> [Records from a data collection]:
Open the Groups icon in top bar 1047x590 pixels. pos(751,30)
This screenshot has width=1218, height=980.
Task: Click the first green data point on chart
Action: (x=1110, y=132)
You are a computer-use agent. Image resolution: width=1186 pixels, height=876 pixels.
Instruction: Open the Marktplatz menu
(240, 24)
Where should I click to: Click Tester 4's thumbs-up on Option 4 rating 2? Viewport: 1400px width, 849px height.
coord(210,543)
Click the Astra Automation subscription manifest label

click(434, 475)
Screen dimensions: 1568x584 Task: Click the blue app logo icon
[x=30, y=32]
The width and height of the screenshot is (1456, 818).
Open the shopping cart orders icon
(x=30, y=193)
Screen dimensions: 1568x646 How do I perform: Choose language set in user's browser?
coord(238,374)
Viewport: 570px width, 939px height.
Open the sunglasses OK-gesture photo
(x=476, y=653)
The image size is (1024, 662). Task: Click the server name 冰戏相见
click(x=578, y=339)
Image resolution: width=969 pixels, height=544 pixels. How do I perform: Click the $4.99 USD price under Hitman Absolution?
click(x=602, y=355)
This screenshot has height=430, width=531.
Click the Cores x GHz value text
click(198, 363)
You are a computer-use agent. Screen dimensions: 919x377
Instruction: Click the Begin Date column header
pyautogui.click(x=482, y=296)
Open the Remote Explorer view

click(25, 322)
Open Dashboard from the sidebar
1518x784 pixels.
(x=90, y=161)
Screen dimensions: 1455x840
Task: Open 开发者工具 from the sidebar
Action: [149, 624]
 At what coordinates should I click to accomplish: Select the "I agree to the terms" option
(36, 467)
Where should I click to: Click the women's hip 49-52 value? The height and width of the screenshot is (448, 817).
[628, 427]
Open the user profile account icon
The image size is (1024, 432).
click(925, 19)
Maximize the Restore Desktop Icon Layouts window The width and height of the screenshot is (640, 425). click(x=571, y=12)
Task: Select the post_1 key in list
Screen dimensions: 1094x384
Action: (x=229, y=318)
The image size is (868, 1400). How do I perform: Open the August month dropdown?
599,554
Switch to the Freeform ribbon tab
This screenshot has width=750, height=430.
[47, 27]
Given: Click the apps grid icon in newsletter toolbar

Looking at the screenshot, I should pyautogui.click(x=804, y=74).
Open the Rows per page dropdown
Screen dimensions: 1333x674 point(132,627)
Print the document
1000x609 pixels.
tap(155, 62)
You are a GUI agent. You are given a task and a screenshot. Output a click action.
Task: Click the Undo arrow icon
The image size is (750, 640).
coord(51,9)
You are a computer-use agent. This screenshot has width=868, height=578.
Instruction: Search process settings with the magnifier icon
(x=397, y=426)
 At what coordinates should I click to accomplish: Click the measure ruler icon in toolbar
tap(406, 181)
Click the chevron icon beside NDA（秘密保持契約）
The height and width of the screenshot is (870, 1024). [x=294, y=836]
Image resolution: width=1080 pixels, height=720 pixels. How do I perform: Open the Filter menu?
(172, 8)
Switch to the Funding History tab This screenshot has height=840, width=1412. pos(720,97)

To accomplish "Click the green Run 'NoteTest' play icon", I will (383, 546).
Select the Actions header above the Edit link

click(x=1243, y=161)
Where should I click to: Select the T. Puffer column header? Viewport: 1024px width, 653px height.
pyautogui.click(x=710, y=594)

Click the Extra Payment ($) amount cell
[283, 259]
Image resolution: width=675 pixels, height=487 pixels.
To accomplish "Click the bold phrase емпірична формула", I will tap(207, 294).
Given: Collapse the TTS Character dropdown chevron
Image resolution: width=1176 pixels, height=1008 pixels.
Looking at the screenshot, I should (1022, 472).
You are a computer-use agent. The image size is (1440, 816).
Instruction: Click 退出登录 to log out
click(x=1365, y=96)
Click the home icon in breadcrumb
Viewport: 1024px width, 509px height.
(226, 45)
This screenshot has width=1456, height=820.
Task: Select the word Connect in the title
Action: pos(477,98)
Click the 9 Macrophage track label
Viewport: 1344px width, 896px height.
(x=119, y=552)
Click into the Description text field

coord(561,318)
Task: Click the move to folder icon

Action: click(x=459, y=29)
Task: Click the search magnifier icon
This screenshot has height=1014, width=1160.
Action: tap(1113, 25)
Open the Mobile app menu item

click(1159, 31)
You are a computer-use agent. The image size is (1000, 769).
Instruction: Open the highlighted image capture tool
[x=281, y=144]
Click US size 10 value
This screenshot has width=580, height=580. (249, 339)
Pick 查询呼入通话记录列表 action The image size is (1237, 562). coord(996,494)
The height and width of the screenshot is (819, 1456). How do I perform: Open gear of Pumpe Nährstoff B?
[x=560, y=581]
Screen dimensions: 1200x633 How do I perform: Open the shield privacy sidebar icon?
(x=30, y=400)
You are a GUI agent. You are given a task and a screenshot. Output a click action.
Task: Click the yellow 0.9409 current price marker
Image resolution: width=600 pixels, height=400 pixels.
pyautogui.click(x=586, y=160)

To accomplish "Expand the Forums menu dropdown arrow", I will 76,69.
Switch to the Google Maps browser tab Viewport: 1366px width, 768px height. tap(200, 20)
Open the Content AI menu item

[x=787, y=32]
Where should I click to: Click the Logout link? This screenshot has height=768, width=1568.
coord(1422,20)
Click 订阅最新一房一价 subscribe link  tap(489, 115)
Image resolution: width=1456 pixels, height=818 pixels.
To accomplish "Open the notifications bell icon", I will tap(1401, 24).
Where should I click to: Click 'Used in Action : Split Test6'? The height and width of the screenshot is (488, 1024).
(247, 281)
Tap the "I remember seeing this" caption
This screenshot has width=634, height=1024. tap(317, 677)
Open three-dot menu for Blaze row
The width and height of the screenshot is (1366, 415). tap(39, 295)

> [Problem requirements]:
Copy all of the rows above exactly as they appear, line for line.

> [Exercise answer]:
Open the Groups icon in top bar 1047x590 pixels. pos(751,30)
This screenshot has width=1218, height=980.
Task: Click the first green data point on chart
Action: (x=1110, y=132)
You are a computer-use agent. Image resolution: width=1186 pixels, height=876 pixels.
Instruction: Open the Marktplatz menu
(240, 24)
Where should I click to: Click Tester 4's thumbs-up on Option 4 rating 2? Viewport: 1400px width, 849px height.
coord(210,543)
Click the Astra Automation subscription manifest label

click(434, 475)
Screen dimensions: 1568x584 Task: Click the blue app logo icon
[x=30, y=32]
The width and height of the screenshot is (1456, 818).
Open the shopping cart orders icon
(x=30, y=193)
Screen dimensions: 1568x646 How do I perform: Choose language set in user's browser?
coord(238,374)
Viewport: 570px width, 939px height.
Open the sunglasses OK-gesture photo
(x=476, y=653)
The image size is (1024, 662). Task: Click the server name 冰戏相见
click(x=578, y=339)
Image resolution: width=969 pixels, height=544 pixels. How do I perform: Click the $4.99 USD price under Hitman Absolution?
click(x=602, y=355)
This screenshot has height=430, width=531.
Click the Cores x GHz value text
click(198, 363)
You are a computer-use agent. Screen dimensions: 919x377
Instruction: Click the Begin Date column header
pyautogui.click(x=482, y=296)
Open the Remote Explorer view

click(25, 322)
Open Dashboard from the sidebar
1518x784 pixels.
(x=90, y=161)
Screen dimensions: 1455x840
Task: Open 开发者工具 from the sidebar
Action: [149, 624]
 At what coordinates should I click to accomplish: Select the "I agree to the terms" option
(36, 467)
Where should I click to: Click the women's hip 49-52 value? The height and width of the screenshot is (448, 817).
[628, 427]
Open the user profile account icon
The image size is (1024, 432).
click(925, 19)
Maximize the Restore Desktop Icon Layouts window The width and height of the screenshot is (640, 425). click(x=571, y=12)
Task: Select the post_1 key in list
Screen dimensions: 1094x384
Action: (x=229, y=318)
The image size is (868, 1400). How do I perform: Open the August month dropdown?
599,554
Switch to the Freeform ribbon tab
This screenshot has width=750, height=430.
[47, 27]
Given: Click the apps grid icon in newsletter toolbar

Looking at the screenshot, I should pyautogui.click(x=804, y=74).
Open the Rows per page dropdown
Screen dimensions: 1333x674 point(132,627)
Print the document
1000x609 pixels.
tap(155, 62)
You are a GUI agent. You are given a task and a screenshot. Output a click action.
Task: Click the Undo arrow icon
The image size is (750, 640).
coord(51,9)
You are a computer-use agent. This screenshot has width=868, height=578.
Instruction: Search process settings with the magnifier icon
(x=397, y=426)
 At what coordinates should I click to accomplish: Click the measure ruler icon in toolbar
tap(406, 181)
Click the chevron icon beside NDA（秘密保持契約）
The height and width of the screenshot is (870, 1024). [x=294, y=836]
Image resolution: width=1080 pixels, height=720 pixels. How do I perform: Open the Filter menu?
(172, 8)
Switch to the Funding History tab This screenshot has height=840, width=1412. pos(720,97)

To accomplish "Click the green Run 'NoteTest' play icon", I will (383, 546).
Select the Actions header above the Edit link

click(x=1243, y=161)
Where should I click to: Select the T. Puffer column header? Viewport: 1024px width, 653px height.
pyautogui.click(x=710, y=594)

Click the Extra Payment ($) amount cell
[283, 259]
Image resolution: width=675 pixels, height=487 pixels.
To accomplish "Click the bold phrase емпірична формула", I will tap(207, 294).
Given: Collapse the TTS Character dropdown chevron
Image resolution: width=1176 pixels, height=1008 pixels.
Looking at the screenshot, I should (1022, 472).
You are a computer-use agent. The image size is (1440, 816).
Instruction: Click 退出登录 to log out
click(x=1365, y=96)
Click the home icon in breadcrumb
Viewport: 1024px width, 509px height.
(226, 45)
This screenshot has width=1456, height=820.
Task: Select the word Connect in the title
Action: pos(477,98)
Click the 9 Macrophage track label
Viewport: 1344px width, 896px height.
(x=119, y=552)
Click into the Description text field

coord(561,318)
Task: Click the move to folder icon

Action: click(x=459, y=29)
Task: Click the search magnifier icon
This screenshot has height=1014, width=1160.
Action: tap(1113, 25)
Open the Mobile app menu item

click(1159, 31)
You are a computer-use agent. The image size is (1000, 769).
Instruction: Open the highlighted image capture tool
[x=281, y=144]
Click US size 10 value
This screenshot has width=580, height=580. (249, 339)
Pick 查询呼入通话记录列表 action The image size is (1237, 562). coord(996,494)
The height and width of the screenshot is (819, 1456). How do I perform: Open gear of Pumpe Nährstoff B?
[x=560, y=581]
Screen dimensions: 1200x633 How do I perform: Open the shield privacy sidebar icon?
(x=30, y=400)
You are a GUI agent. You are given a task and a screenshot. Output a click action.
Task: Click the yellow 0.9409 current price marker
Image resolution: width=600 pixels, height=400 pixels.
pyautogui.click(x=586, y=160)

To accomplish "Expand the Forums menu dropdown arrow", I will 76,69.
Switch to the Google Maps browser tab Viewport: 1366px width, 768px height. tap(200, 20)
Open the Content AI menu item

[x=787, y=32]
Where should I click to: Click the Logout link? This screenshot has height=768, width=1568.
coord(1422,20)
Click 订阅最新一房一价 subscribe link  tap(489, 115)
Image resolution: width=1456 pixels, height=818 pixels.
To accomplish "Open the notifications bell icon", I will tap(1401, 24).
Where should I click to: Click 'Used in Action : Split Test6'? The height and width of the screenshot is (488, 1024).
(247, 281)
Tap the "I remember seeing this" caption
This screenshot has width=634, height=1024. tap(317, 677)
Open three-dot menu for Blaze row
The width and height of the screenshot is (1366, 415). tap(39, 295)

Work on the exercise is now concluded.